What other countries USA is friend with has concentration camps? Turkey and Saudi Arabia have problems but I believe human rights situation is better there than in China. What else?
Referring to Australia's offshore immigration detention facilities as "concentration camps" in this context is incredibly misleading. There is absolutely no fair comparison to be made between Australia's detention of illegal immigrants in these facilities and China's human rights abuses. Regardless of your views on the human rights implications of Australia's mandatory detention policies, labelling them as such is dishonest.
Nauru isn't anywhere close to that. According to a close friend who visited, it's not really that bad of a place. I think that there has been a lot of political play around it to drum it up as worse than it is.
Interesting perspective. Do you also have a close friend who visited Chinese concentration camps for comparison? Why do you think one is drummed up by political play while the other is not?
The USA itself has by far the highest incarceration rates of any developed country, over 5x that of China. In certain demographics this rate is as high as 1/3. By the numbers this is more than what the Uighers experience in China, and e.g. Europeans can and do criticize the USA relentlessly for it.

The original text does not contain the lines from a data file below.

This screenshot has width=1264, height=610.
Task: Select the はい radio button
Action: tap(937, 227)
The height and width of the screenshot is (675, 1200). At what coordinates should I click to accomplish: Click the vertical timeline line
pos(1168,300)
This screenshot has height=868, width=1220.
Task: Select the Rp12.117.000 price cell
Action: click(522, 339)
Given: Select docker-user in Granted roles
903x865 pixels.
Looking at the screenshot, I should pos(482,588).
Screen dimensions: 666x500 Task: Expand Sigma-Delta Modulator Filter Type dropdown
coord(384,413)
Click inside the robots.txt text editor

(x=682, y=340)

If you're wondering how people in China justify the government's treatment of the Uighers, the answer isn't that they have different moral instincts than you. They justify it to themselves in the exact same way you justify America's incarceration rate to yourself. (If you're thinking that it's different, because what they're doing just feels dystopian and evil, while we're just doing the best we can, obviously realize that this is pure tribal bias. Others might have the reverse associations.)

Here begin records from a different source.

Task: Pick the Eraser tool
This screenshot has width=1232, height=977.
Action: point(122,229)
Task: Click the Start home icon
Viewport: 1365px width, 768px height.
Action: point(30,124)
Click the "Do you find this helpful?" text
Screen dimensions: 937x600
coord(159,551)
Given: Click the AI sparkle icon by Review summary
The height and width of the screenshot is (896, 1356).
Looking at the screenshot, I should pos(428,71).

Of course, what I am doing is textbook whataboutism. But that is the correct response to a claim that some foreign country is uniquely evil.
The Uighers do not have access to due process and a trial. I find that a glaring, obtuse omission in your argument besides doing whataboutism. It is a terrible situation in the US in regards to incarceration and our politicians (Bernie Sanders for example) openly, freely, fearlessly oppose it. I urge you to take a deeper look into China's state powers and complete lack of liberty, due process or law (yes, there are courts and written law in China but they do not appease the dissidents of the CCP's agenda).
What you're comparing is a regional regression of a particular demographic or culture. Imagine locking down 1.4 million people of Seattle metropolitan region because they worship no god and enjoy particular rituals, sending them all to re-education camps and then building HUGE projects to house them - all sponsored by the Federal government with strict orders from Washington, and the entire operation carried out by military and special police forces, setting up checkpoints in Seattle. Oh and I forgot that the threat is simply to sell your organs if you squeak and then kill you.
You're completely right that there's a big difference in how much control the government has over the legal system. I'm just trying to communicate how the end result looks similarly justifiable to the people in each country. After all, that end result is what we are upset about.
> What you're comparing is a regional regression of a particular demographic or culture. Imagine locking down 1.4 million people of Seattle metropolitan region because they worship no god and enjoy particular rituals
You're not really engaging with the example -- you substituted it for another. I'm sure if you proposed locking up 1.4 million people from Shanghai for no good reason, the average Chinese citizen would react in horror, while they would dismiss what is actually happening exactly as you did, as a "regional regression of a particular demographic".
My bad, I see the problem with the Seattle analogy. Let's just say locking down people of Alaska (remote, has some culture). It would still be equally outrageous.